Ray Cluster

7.1. Ray Cluster#

Ray Cluster#

As shown in Fig. 7.1, a Ray cluster consists of a series of computing nodes, including two key types of nodes: head nodes and worker nodes. These nodes can be deployed on virtual machines, containers, or bare metal servers.

../_images/ray-cluster.svg

Fig. 7.1 A Ray cluster consists of a head node and multiple worker nodes, with some management processes running on the head node.#

In the Ray distributed computing environment, some key processes are running on all nodes.

  • Worker

Each compute node runs one or more Worker processes, which are responsible for executing computing tasks. Worker processes can be stateless, meaning they can repeatedly execute tasks corresponding to Tasks; they can also be stateful Actors, which execute methods of remote classes. By default, the number of Workers is equal to the number of CPU cores of the compute node where they are located.

  • Raylet

A Raylet runs on each compute node. Each compute node may run multiple Worker processes, but there is only one Raylet process on each compute node, or Raylet is shared by multiple Worker processes. Raylet mainly consists of two components: one is the scheduler, which is responsible for resource management and task allocation; the other is the shared-memory object store, which is responsible for local data storage. The Object Store on each compute node together constitutes the distributed object storage of the Ray cluster.

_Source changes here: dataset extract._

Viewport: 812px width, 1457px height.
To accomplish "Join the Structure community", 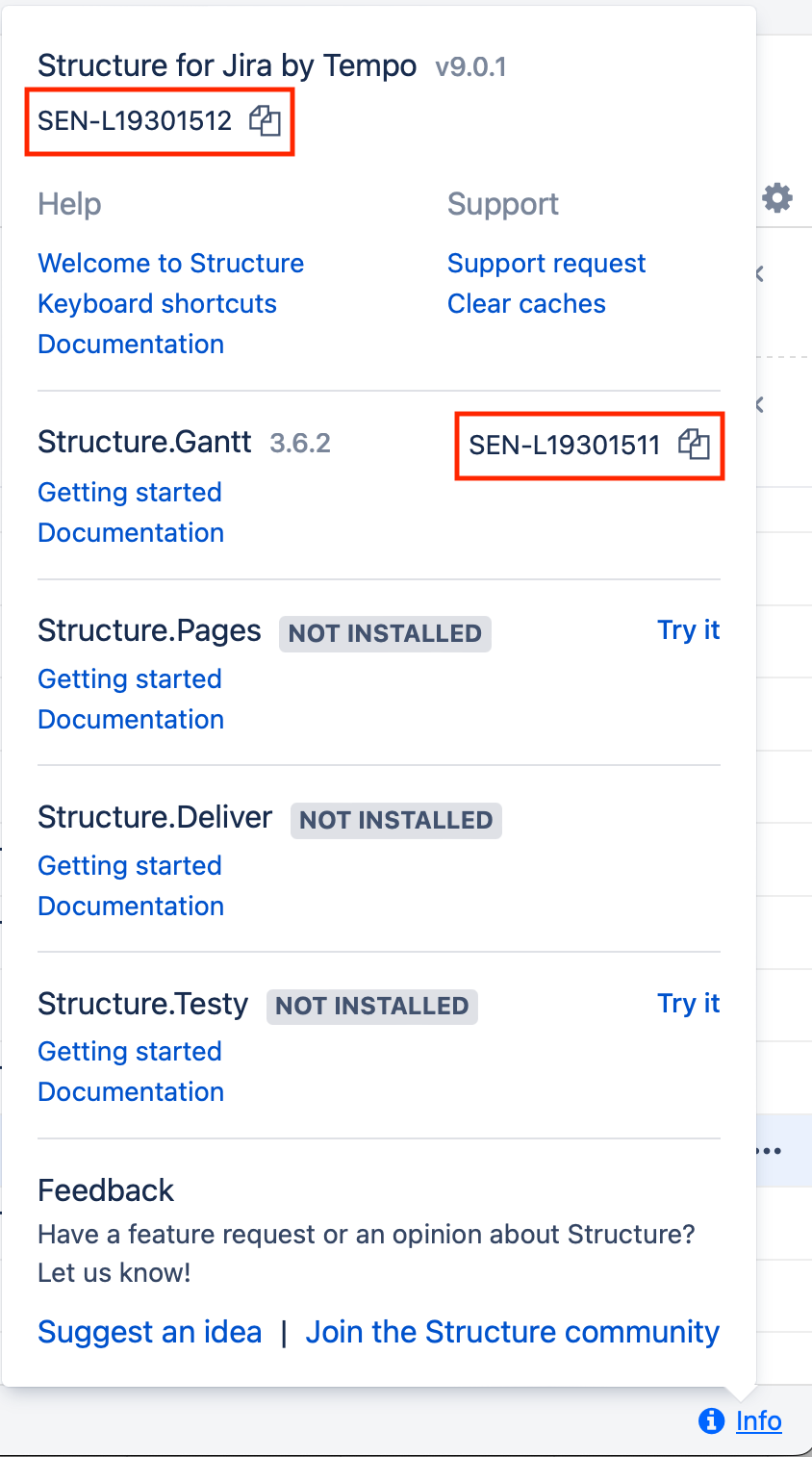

We can also see from Fig. 7.1 that there are more things head nodes:

  • Global Control Service(GCS)

GCS is the global metadata management service of the Ray cluster, responsible for storing and managing metadata information such as which Actor is assigned to which computing node. These metadata are shared by all Workers.

  • Driver

Driver is the entry point for executing a program. The entry point refers to Python’s __main__ function. Usually, __main__ should not perform large-scale calculations at runtime, but is responsible for scheduling Tasks and Actors to Workers with sufficient resources.

Ray’s head node also runs some other management services, such as automatic scaling of computing resources, job submission, and other services.

Start the Ray cluster#

Previously, the ray.init() method was used in the Python code to start a single-machine Ray cluster locally. In reality, the Ray cluster includes the head node and the working node, which should be started separately. Start on the head node first:

ray start --head --port=6379

It will start a head node process on the physical node. The default port number is 6379. You can also use --port to specify the port number. After executing the above command, the command line will have some prompts, including the address of the current node and how to shut it down. Start the working node:

ray start --address=<head-node-address>:<port>

Replace <head-node-address>:<port> with the address of the Ray head node that you just started.

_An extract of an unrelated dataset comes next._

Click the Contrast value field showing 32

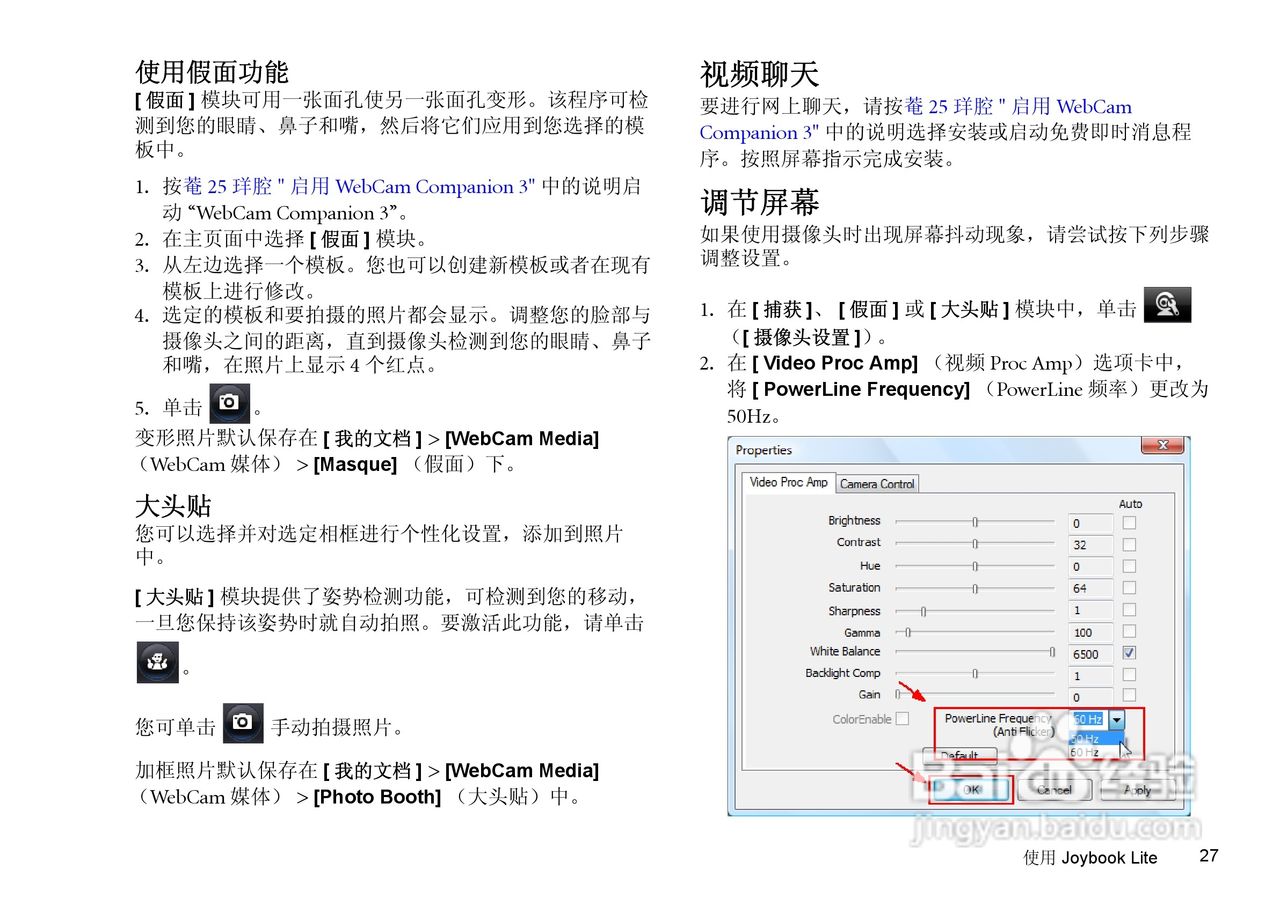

In addition, Ray also provides a cluster startup command called ray up, which accepts a yaml file as a parameter and defines the head node address and the working node address in the yaml file. Example of a yaml file example.yaml

cluster_name: default

provider:
    type: local
    head_ip: YOUR_HEAD_NODE_HOSTNAME
    worker_ips: [WORKER_NODE_1_HOSTNAME, WORKER_NODE_2_HOSTNAME, ... ]

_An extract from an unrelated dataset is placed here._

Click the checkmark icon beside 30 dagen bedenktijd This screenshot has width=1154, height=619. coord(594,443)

Use the following command, which will help us start the Ray cluster:

ray up example.yaml

You can use the ray status command to view the status of the started Ray cluster.

Note

Ray’s head node exposes three port numbers, which are 6379, 8265, and 10001 by default. When starting Ray, the port number of the Ray head node is set, which defaults to 6379. This port number is the port for communication between the head node and the working nodes. After the Ray head node is started, a Ray dashboard port number is also provided, which defaults to 8265. This port number can be used to receive jobs submitted by the Ray command line. In addition, there is a port 10001, which defaults to ray.init() when connecting.

The above method can deploy a Ray cluster on multiple virtual machines or physical machines. Ray also provides Kubernetes and supporting tools for automatic scaling.